═════ DOCUMENT ═════
What is The Uninvited about?

Credit: Foton Pictures
Throwing an expensive, catered party at their lush Hollywood home, former actor Rose (Elizabeth Reaser) and A-list Hollywood agent Sammy (Walton Goggins) are a married couple who know they’ll have to be on their game for the next few hours. Sammy has deals to close, pitches to deliver, and new clients to scoop up — including Rose’s ex, movie star lothario Lucian (Pedro Pascal).
Then, just as the celebrities arrive — including Sammy’s current number one client, Gerald (Rufus Sewell), and glamorous ingénue Delia (Eva De Dominici) — an unexpected guest turns up in the driveway. Helen (Lois Smith) is an elderly woman who says she used to live in Sammy and Rose’s house; she shows signs of confusion and fragmented memory as she enters their home.
Between taking care of Helen, making sure their young son stays upstairs in bed, and pouring honey into the ears of their influential partygoers, Rose and Sammy have many spinning plates to attend, heated conversations to be furiously whispered in their home’s alcoves, and secrets to suppress.
The Uninvited is an actors’ movie.

Credit: Foton Pictures
Conners’ script allows the characters to slowly peel away truths about themselves and their connections with one another through mostly uncut scenes. Goggins and Sewell, as Sammy and Gerard, enjoy the most playfully scripted characters. For Sammy, his Hollywood career hangs in the balance, and Goggins brings his characteristic electricity to a desperate character clinging by his nails to the American dream. Seeing sharp-suited Sammy slowly unravel is truly a privilege; I would watch Goggins try and break into and out of his own bathroom, or watch Goggins and Sewell preach about creativity on a child’s balcony over cocaine, every day of the week. Sewell’s insufferable drug-fueled ascension into an actor’s God complex is one of the funniest moments in the film.
As characters reveal themselves to one another, the stakes get higher, and Rose and Sammy draw begrudgingly closer to their most authentic selves — selves they’ve buried in Hollywood glitz and networking. But it’s Sammy’s total reliance on Rose for clout, for socialising energy, and for unconditional love (in that order) that sees their relationship strained.
═════ DATA PROVIDED ═════
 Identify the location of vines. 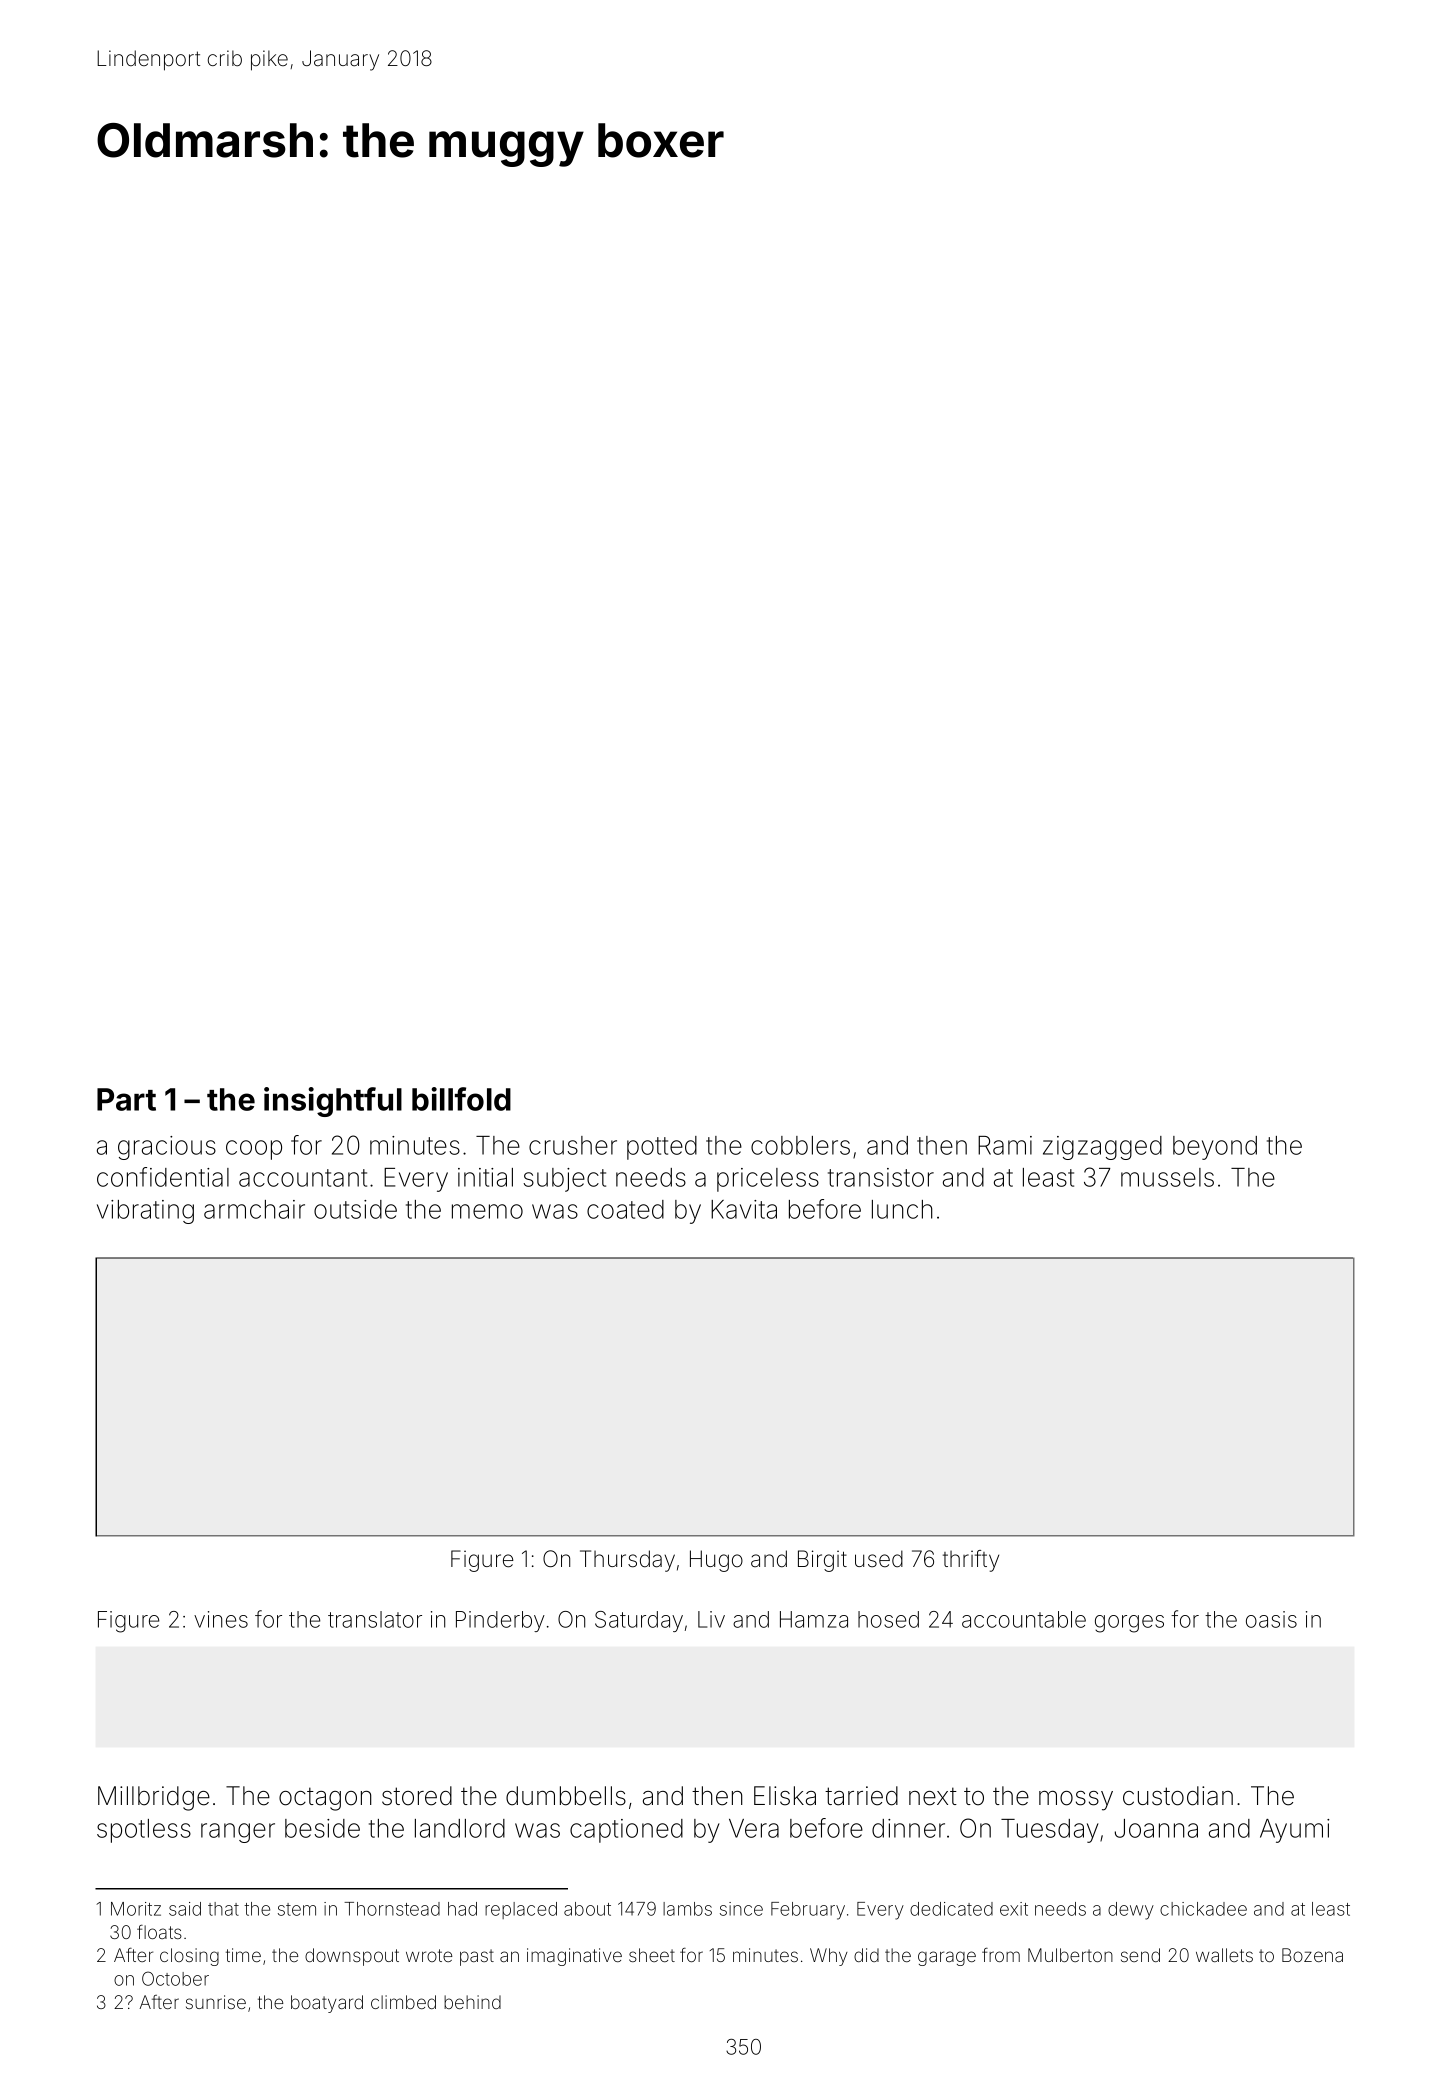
═════
» **EXERCISE**: Could you copy out the full review of The Uninvited word for word? The material comes from a separate source.

» **RESULT BELOW**:
What is The Uninvited about?

Credit: Foton Pictures
Throwing an expensive, catered party at their lush Hollywood home, former actor Rose (Elizabeth Reaser) and A-list Hollywood agent Sammy (Walton Goggins) are a married couple who know they’ll have to be on their game for the next few hours. Sammy has deals to close, pitches to deliver, and new clients to scoop up — including Rose’s ex, movie star lothario Lucian (Pedro Pascal).
Then, just as the celebrities arrive — including Sammy’s current number one client, Gerald (Rufus Sewell), and glamorous ingénue Delia (Eva De Dominici) — an unexpected guest turns up in the driveway. Helen (Lois Smith) is an elderly woman who says she used to live in Sammy and Rose’s house; she shows signs of confusion and fragmented memory as she enters their home.
Between taking care of Helen, making sure their young son stays upstairs in bed, and pouring honey into the ears of their influential partygoers, Rose and Sammy have many spinning plates to attend, heated conversations to be furiously whispered in their home’s alcoves, and secrets to suppress.
The Uninvited is an actors’ movie.

Credit: Foton Pictures
Conners’ script allows the characters to slowly peel away truths about themselves and their connections with one another through mostly uncut scenes. Goggins and Sewell, as Sammy and Gerard, enjoy the most playfully scripted characters. For Sammy, his Hollywood career hangs in the balance, and Goggins brings his characteristic electricity to a desperate character clinging by his nails to the American dream. Seeing sharp-suited Sammy slowly unravel is truly a privilege; I would watch Goggins try and break into and out of his own bathroom, or watch Goggins and Sewell preach about creativity on a child’s balcony over cocaine, every day of the week. Sewell’s insufferable drug-fueled ascension into an actor’s God complex is one of the funniest moments in the film.
As characters reveal themselves to one another, the stakes get higher, and Rose and Sammy draw begrudgingly closer to their most authentic selves — selves they’ve buried in Hollywood glitz and networking. But it’s Sammy’s total reliance on Rose for clout, for socialising energy, and for unconditional love (in that order) that sees their relationship strained.